EXERCISE GOAL: Please retype all of the following entries exactly.

(Dataset records)
________

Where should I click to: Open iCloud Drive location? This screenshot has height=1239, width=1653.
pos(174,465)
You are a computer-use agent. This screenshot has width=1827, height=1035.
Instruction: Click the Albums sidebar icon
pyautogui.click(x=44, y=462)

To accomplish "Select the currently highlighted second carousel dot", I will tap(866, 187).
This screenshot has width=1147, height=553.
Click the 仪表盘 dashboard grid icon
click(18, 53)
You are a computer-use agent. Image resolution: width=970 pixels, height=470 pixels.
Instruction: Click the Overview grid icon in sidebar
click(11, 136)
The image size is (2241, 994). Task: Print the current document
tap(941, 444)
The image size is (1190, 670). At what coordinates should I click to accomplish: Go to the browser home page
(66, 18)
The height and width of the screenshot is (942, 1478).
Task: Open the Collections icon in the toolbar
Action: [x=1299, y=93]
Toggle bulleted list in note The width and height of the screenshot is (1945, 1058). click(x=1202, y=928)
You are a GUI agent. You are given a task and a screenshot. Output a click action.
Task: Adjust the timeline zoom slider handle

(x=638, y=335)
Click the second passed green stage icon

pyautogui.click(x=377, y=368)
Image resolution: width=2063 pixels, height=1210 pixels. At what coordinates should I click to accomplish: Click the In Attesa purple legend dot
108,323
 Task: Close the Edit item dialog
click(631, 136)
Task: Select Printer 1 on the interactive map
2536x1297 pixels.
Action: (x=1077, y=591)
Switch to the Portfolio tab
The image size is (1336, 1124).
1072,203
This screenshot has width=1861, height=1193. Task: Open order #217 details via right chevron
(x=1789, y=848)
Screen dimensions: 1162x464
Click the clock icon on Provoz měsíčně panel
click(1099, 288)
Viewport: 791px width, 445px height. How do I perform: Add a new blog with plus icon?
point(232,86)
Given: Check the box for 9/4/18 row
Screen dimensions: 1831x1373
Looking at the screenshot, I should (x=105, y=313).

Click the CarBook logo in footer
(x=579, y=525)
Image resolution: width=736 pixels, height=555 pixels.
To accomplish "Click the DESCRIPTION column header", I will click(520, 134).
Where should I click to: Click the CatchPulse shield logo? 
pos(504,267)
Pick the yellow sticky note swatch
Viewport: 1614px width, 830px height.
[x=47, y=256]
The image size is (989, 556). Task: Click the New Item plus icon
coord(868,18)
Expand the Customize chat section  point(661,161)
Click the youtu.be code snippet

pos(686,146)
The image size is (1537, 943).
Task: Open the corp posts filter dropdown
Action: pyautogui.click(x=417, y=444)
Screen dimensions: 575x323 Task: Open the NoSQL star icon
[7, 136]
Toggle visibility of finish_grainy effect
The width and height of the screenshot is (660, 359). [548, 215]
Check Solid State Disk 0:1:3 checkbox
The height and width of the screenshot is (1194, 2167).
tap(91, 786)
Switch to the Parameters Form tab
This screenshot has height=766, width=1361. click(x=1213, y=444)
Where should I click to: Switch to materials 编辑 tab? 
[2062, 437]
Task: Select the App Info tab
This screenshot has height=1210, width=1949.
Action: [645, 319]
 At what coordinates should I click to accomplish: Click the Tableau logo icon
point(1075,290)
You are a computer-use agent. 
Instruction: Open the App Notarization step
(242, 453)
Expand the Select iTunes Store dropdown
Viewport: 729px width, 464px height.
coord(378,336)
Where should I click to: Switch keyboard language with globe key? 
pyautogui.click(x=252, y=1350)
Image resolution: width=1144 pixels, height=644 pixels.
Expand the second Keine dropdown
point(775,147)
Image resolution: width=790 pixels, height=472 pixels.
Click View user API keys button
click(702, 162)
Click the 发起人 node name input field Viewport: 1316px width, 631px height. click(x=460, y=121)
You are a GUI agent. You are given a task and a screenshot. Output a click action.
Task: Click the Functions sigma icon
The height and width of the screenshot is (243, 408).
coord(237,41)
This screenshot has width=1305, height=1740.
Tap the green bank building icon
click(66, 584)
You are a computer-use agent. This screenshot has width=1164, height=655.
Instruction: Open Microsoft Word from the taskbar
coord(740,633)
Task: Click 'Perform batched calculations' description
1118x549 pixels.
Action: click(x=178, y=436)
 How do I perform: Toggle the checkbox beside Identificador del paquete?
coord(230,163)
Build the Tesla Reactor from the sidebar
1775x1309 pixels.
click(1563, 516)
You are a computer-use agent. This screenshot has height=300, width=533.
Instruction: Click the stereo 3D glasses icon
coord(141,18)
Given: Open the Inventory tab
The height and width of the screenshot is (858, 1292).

________

OUTPUT:
Where should I click to: Open iCloud Drive location? This screenshot has height=1239, width=1653.
pos(174,465)
You are a computer-use agent. This screenshot has width=1827, height=1035.
Instruction: Click the Albums sidebar icon
pyautogui.click(x=44, y=462)

To accomplish "Select the currently highlighted second carousel dot", I will tap(866, 187).
This screenshot has width=1147, height=553.
Click the 仪表盘 dashboard grid icon
click(18, 53)
You are a computer-use agent. Image resolution: width=970 pixels, height=470 pixels.
Instruction: Click the Overview grid icon in sidebar
click(11, 136)
The image size is (2241, 994). Task: Print the current document
tap(941, 444)
The image size is (1190, 670). At what coordinates should I click to accomplish: Go to the browser home page
(66, 18)
The height and width of the screenshot is (942, 1478).
Task: Open the Collections icon in the toolbar
Action: [x=1299, y=93]
Toggle bulleted list in note The width and height of the screenshot is (1945, 1058). click(x=1202, y=928)
You are a GUI agent. You are given a task and a screenshot. Output a click action.
Task: Adjust the timeline zoom slider handle

(x=638, y=335)
Click the second passed green stage icon

pyautogui.click(x=377, y=368)
Image resolution: width=2063 pixels, height=1210 pixels. At what coordinates should I click to accomplish: Click the In Attesa purple legend dot
108,323
 Task: Close the Edit item dialog
click(631, 136)
Task: Select Printer 1 on the interactive map
2536x1297 pixels.
Action: (x=1077, y=591)
Switch to the Portfolio tab
The image size is (1336, 1124).
1072,203
This screenshot has width=1861, height=1193. Task: Open order #217 details via right chevron
(x=1789, y=848)
Screen dimensions: 1162x464
Click the clock icon on Provoz měsíčně panel
click(1099, 288)
Viewport: 791px width, 445px height. How do I perform: Add a new blog with plus icon?
point(232,86)
Given: Check the box for 9/4/18 row
Screen dimensions: 1831x1373
Looking at the screenshot, I should (x=105, y=313).

Click the CarBook logo in footer
(x=579, y=525)
Image resolution: width=736 pixels, height=555 pixels.
To accomplish "Click the DESCRIPTION column header", I will click(520, 134).
Where should I click to: Click the CatchPulse shield logo? 
pos(504,267)
Pick the yellow sticky note swatch
Viewport: 1614px width, 830px height.
[x=47, y=256]
The image size is (989, 556). Task: Click the New Item plus icon
coord(868,18)
Expand the Customize chat section  point(661,161)
Click the youtu.be code snippet

pos(686,146)
The image size is (1537, 943).
Task: Open the corp posts filter dropdown
Action: pyautogui.click(x=417, y=444)
Screen dimensions: 575x323 Task: Open the NoSQL star icon
[7, 136]
Toggle visibility of finish_grainy effect
The width and height of the screenshot is (660, 359). [548, 215]
Check Solid State Disk 0:1:3 checkbox
The height and width of the screenshot is (1194, 2167).
tap(91, 786)
Switch to the Parameters Form tab
This screenshot has height=766, width=1361. click(x=1213, y=444)
Where should I click to: Switch to materials 编辑 tab? 
[2062, 437]
Task: Select the App Info tab
This screenshot has height=1210, width=1949.
Action: [645, 319]
 At what coordinates should I click to accomplish: Click the Tableau logo icon
point(1075,290)
You are a computer-use agent. 
Instruction: Open the App Notarization step
(242, 453)
Expand the Select iTunes Store dropdown
Viewport: 729px width, 464px height.
coord(378,336)
Where should I click to: Switch keyboard language with globe key? 
pyautogui.click(x=252, y=1350)
Image resolution: width=1144 pixels, height=644 pixels.
Expand the second Keine dropdown
point(775,147)
Image resolution: width=790 pixels, height=472 pixels.
Click View user API keys button
click(702, 162)
Click the 发起人 node name input field Viewport: 1316px width, 631px height. click(x=460, y=121)
You are a GUI agent. You are given a task and a screenshot. Output a click action.
Task: Click the Functions sigma icon
The height and width of the screenshot is (243, 408).
coord(237,41)
This screenshot has width=1305, height=1740.
Tap the green bank building icon
click(66, 584)
You are a computer-use agent. This screenshot has width=1164, height=655.
Instruction: Open Microsoft Word from the taskbar
coord(740,633)
Task: Click 'Perform batched calculations' description
1118x549 pixels.
Action: click(x=178, y=436)
 How do I perform: Toggle the checkbox beside Identificador del paquete?
coord(230,163)
Build the Tesla Reactor from the sidebar
1775x1309 pixels.
click(1563, 516)
You are a computer-use agent. This screenshot has height=300, width=533.
Instruction: Click the stereo 3D glasses icon
coord(141,18)
Given: Open the Inventory tab
The height and width of the screenshot is (858, 1292).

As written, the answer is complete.